The Coen brothers unrelentingly bend the laws of reality in this movie. But far from alienating their audience the unreality adds to its charm and the film is compelling to watch. This discussion brings to mind the Uncanny Valley hypothesis about robotics and 3D animation: The more lifelike a robot becomes, the more humans are repelled by any subtle wrongness in the fabrication of life. To return to film, I feel that when the physics is intentionally and substantially off kilter we more readily allow ourselves to accept it. By contrast, when it’s only slightly off – like the ungrounded rubber wolves in Day After Tomorrow – we’re more apt to cringe, laugh uncomfortably, or snap out of the story. In the tall tale Hudsucker Proxy, the filmmakers flaunt bad physics and yet we readily accept what we see. Joel and Ethan Coen completely disregard some of the basic laws of physics and yet they charm us with their warm fairytale-like story. Without the impossible physics, The Hudsucker Proxy wouldn’t have been nearly so extraordinary and fantastical.

Sunday, October 10, 2010

Outline of the First Term Paper

Physics in "Hudsucker Proxy"

I. Introduction – A naive business graduate is made president of a manufacturing company as part of a stock scam.
a. Time is slowed down to emphasize drama
b. Laws of inertia are broken
c. Laws of time are shattered to facilitate story
d. Thesis statement

II. Time is slowed down to emphasize drama
a. Huckersucker falls out of 44 story building - Takes 30 seconds
b. Norville Barnes falls out of 44 story building - Takes 30 seconds
c. Broard member tries to jump out of 44 story building but instead slowly slips down the window (in a very Looney Toons kind of way)

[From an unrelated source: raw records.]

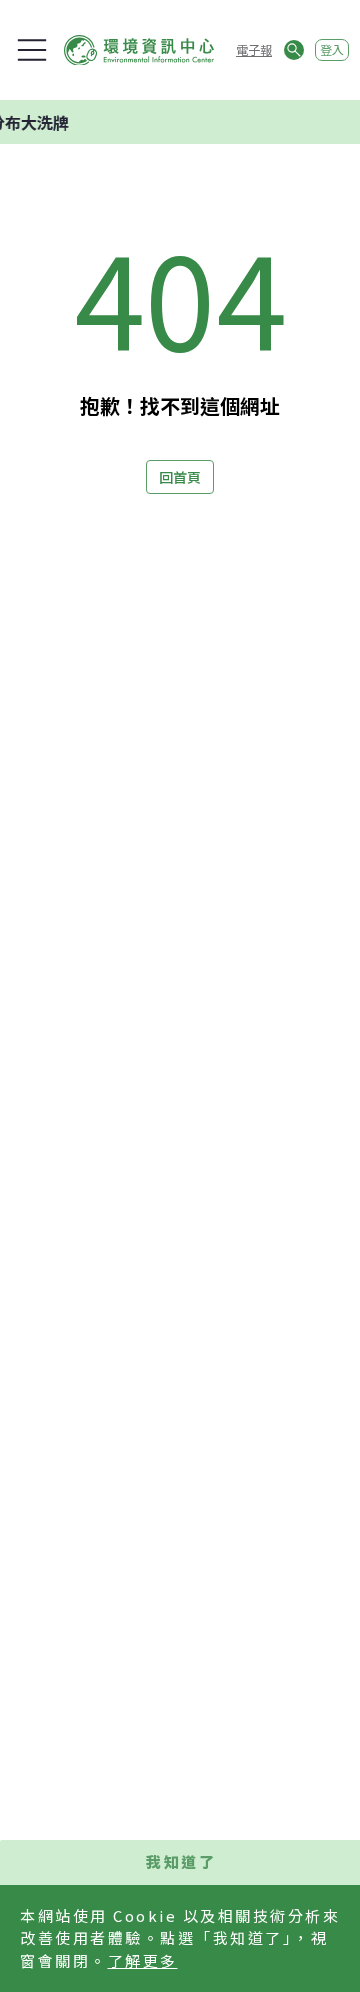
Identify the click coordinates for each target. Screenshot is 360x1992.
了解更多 (143, 1960)
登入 (332, 49)
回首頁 (180, 477)
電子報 (254, 49)
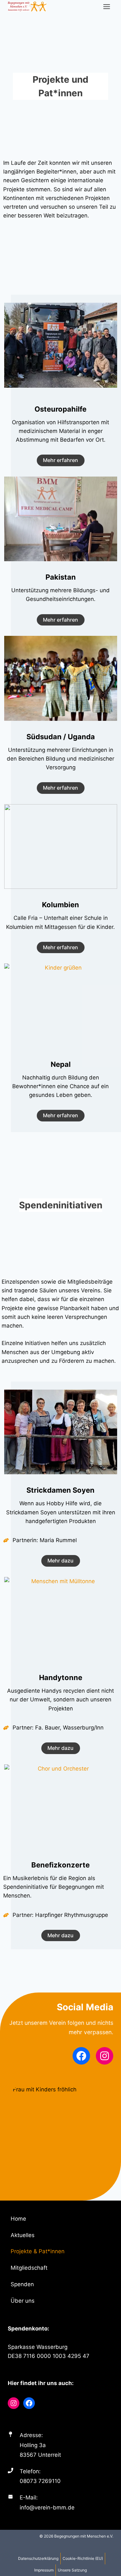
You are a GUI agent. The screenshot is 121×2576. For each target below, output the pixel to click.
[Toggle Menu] (106, 6)
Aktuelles (23, 2235)
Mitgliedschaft (29, 2268)
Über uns (23, 2300)
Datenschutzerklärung (38, 2558)
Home (18, 2218)
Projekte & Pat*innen (38, 2251)
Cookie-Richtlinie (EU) (83, 2558)
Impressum (44, 2570)
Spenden (22, 2284)
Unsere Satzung (72, 2570)
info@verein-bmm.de (47, 2507)
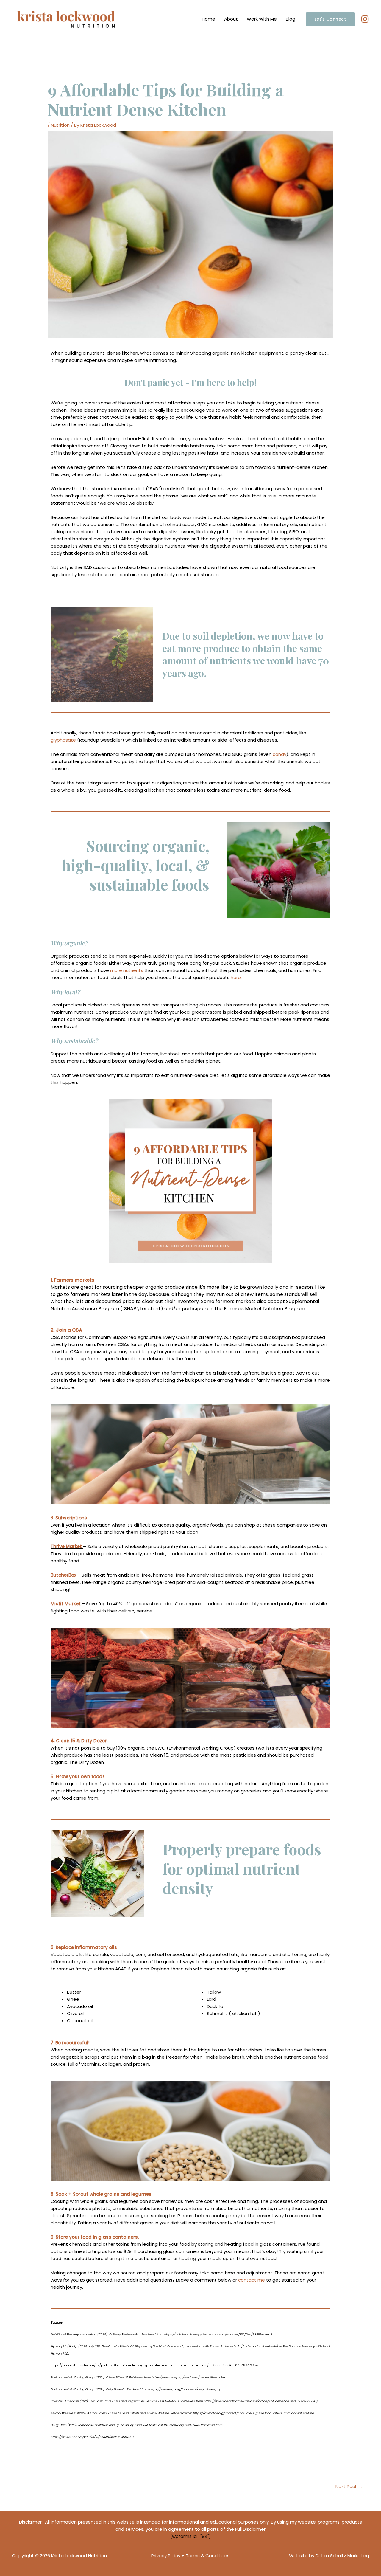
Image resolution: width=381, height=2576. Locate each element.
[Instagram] (365, 19)
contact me (251, 2280)
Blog (290, 19)
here (236, 977)
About (231, 19)
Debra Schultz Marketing (342, 2555)
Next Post (349, 2486)
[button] (330, 19)
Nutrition (60, 125)
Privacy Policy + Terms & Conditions (190, 2555)
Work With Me (262, 19)
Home (208, 19)
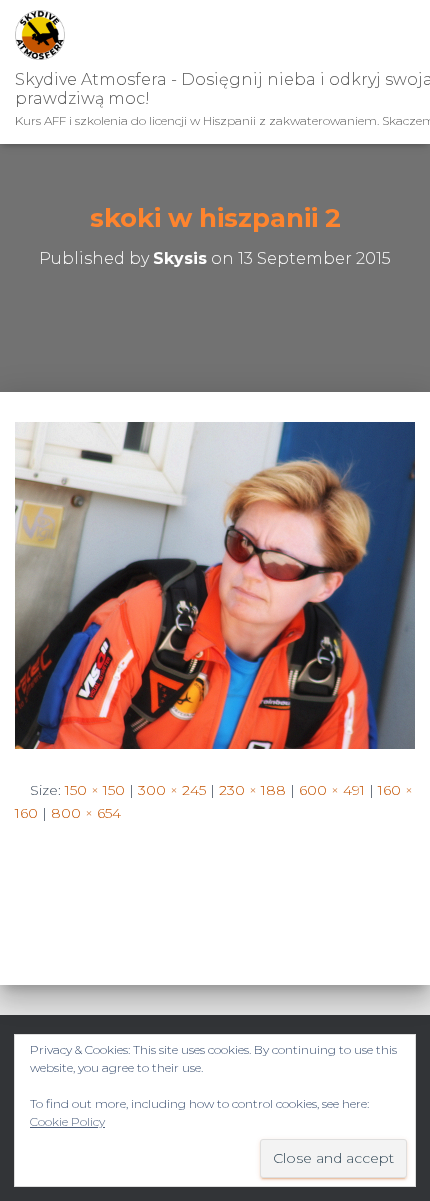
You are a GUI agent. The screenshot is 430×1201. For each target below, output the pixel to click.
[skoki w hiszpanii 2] (215, 584)
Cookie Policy (67, 1121)
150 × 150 (95, 790)
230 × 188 (252, 790)
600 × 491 (332, 790)
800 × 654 (86, 813)
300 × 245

III. Laws of inertia are broken
a. Newton's cradle abruptly stops when Sid raises his voice
b. Norville Barnes stops falling just before he hits the ground

IV. Laws of time are shattered to facilitate story
a. Broom in town clock gears, stops time
i. Snow is still falling
ii. Some characters are frozen others aren't
b. Norville Barnes is able to move, and read, but not fall, in mid fall off a 44 story building

V. Conclusion
a. Restate thesis
b. Summary of main points
c. Last thoughts

Wednesday, October 6, 2010

Stop Motion Animation of Falling

I risked my life and took Ziggy, my cat, and made him into... a ball. I marked the floor, with paper, with the general path of action of a bouncing ball. Then I placed, sweet darling Ziggy, aligning him to those marks. I then took those images and re-aligned them in Photoshop to compensate for his wanderings. I imported those images into Premiere, adjusted the timing, inserted a sweet jam, and Tada - video!

Ziggy was not harmed in the making of this video.

Saturday, September 25, 2010

Friday, August 27, 2010


My name is Emily Johnstone. I just moved to San Jose from Santa Cruz. I am excited for not commuting anymore. I like baking, music, movies, painting, and musicals. I think the combination of science and art are awesome.